Binocular combination of light in canonical and non-canonical pathways

Humans possess two forward-facing eyes allowing combination of individual images to form a cyclopean representation of the world. Image quality is determined by the amount of light hitting the retina, regulated by the pupils. The anatomical pathways behind binocular combination and that regulate pupil size are well understood. Many studies have investigated how the brain combines information across the eyes: for spatial patterns, visual areas implement ‘ocularity invariance’, which equalises monocular and binocular responses. However, not much is known about the computational processes that regulate binocular combination of the pupil response. This was the main aim of this thesis: to investigate and understand the rules of binocular combination in the cortical pathways (the visual cortex) and the subcortical pathways that govern the pupil diameter.

In Chapter 2, a novel combination of EEG, pupillometry, psychophysics, and computational modelling was used to investigate if this invariance is implemented for luminance flickering stimuli. The results show violations of ocularity invariance in the cortex, with strong facilitation of binocular signals, and in the subcortical pathways governing pupil diameter, where non-linear combination was observed. In Chapter 3, these findings were expanded using fMRI to investigate where, within the visual cortex, this facilitation happens. Facilitation was observed mainly in V1 but not as strong as for EEG (likely due to the different nature of EEG and fMRI recordings). Finally, in Chapter 4, silent substitution and pupillometry were used to investigate binocular combination while targeting the intrinsically-photoreceptive retinal ganglion cells, the L-M and the S-(L+M) pathways. The results showed non-linear combination in all pathways but with differences in interocular suppression levels.

The studies undertaken in this thesis contribute to the wider understanding of binocular combination of light signals and provide methodological developments (simultaneous EEG and pupillometry) that can benefit researchers interested in binocular combination disorders (e.g. amblyopia).

## Collected material
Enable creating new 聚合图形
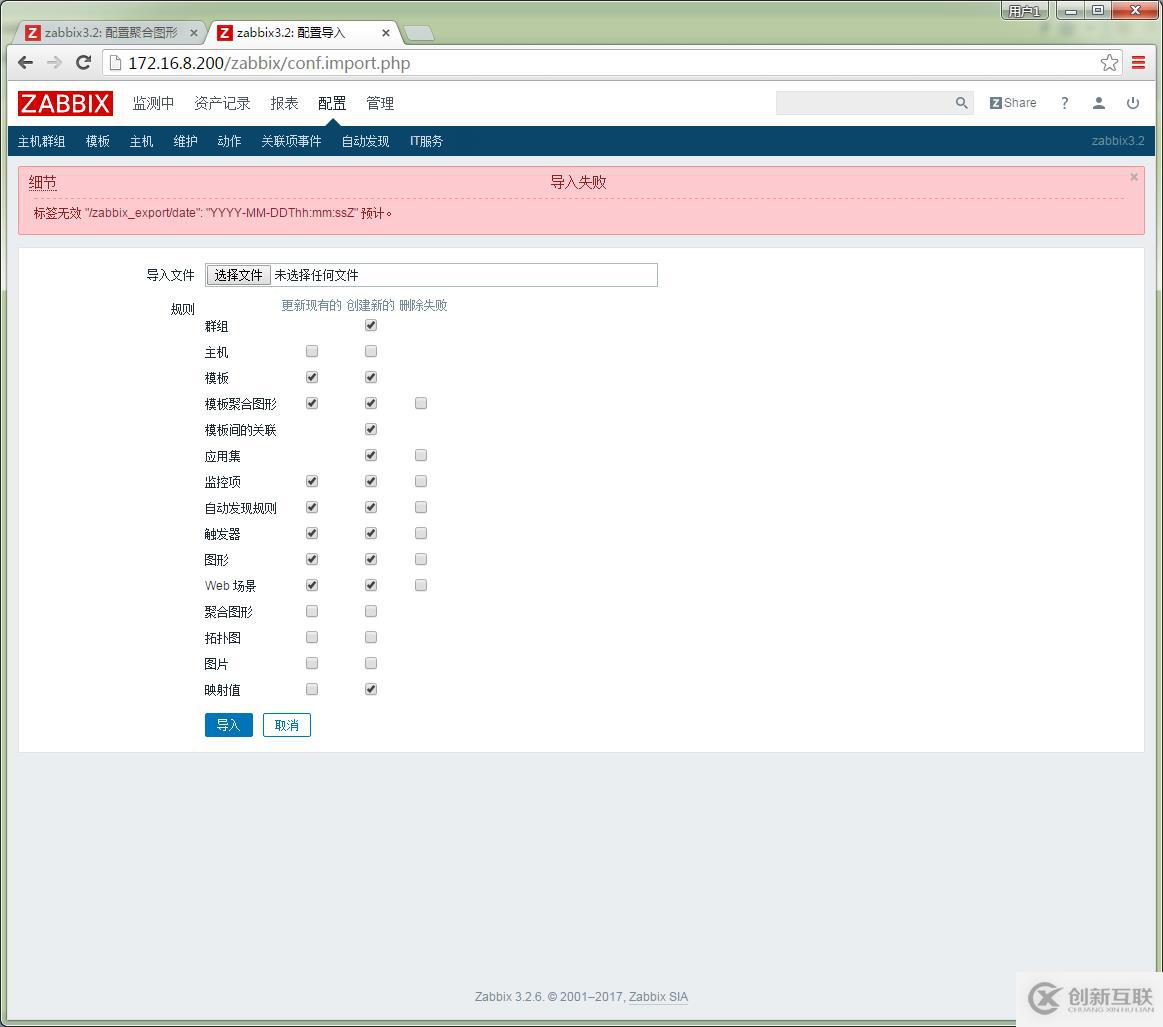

## Instructions to follow
Write out the abstract on binocular combination of light again, starting with "Humans possess two" and going on through "the pupil diameter.", but substitute "back of the eye" for "retina".

## Solved problem
Humans possess two forward-facing eyes allowing combination of individual images to form a cyclopean representation of the world. Image quality is determined by the amount of light hitting the back of the eye, regulated by the pupils. The anatomical pathways behind binocular combination and that regulate pupil size are well understood. Many studies have investigated how the brain combines information across the eyes: for spatial patterns, visual areas implement ‘ocularity invariance’, which equalises monocular and binocular responses. However, not much is known about the computational processes that regulate binocular combination of the pupil response. This was the main aim of this thesis: to investigate and understand the rules of binocular combination in the cortical pathways (the visual cortex) and the subcortical pathways that govern the pupil diameter.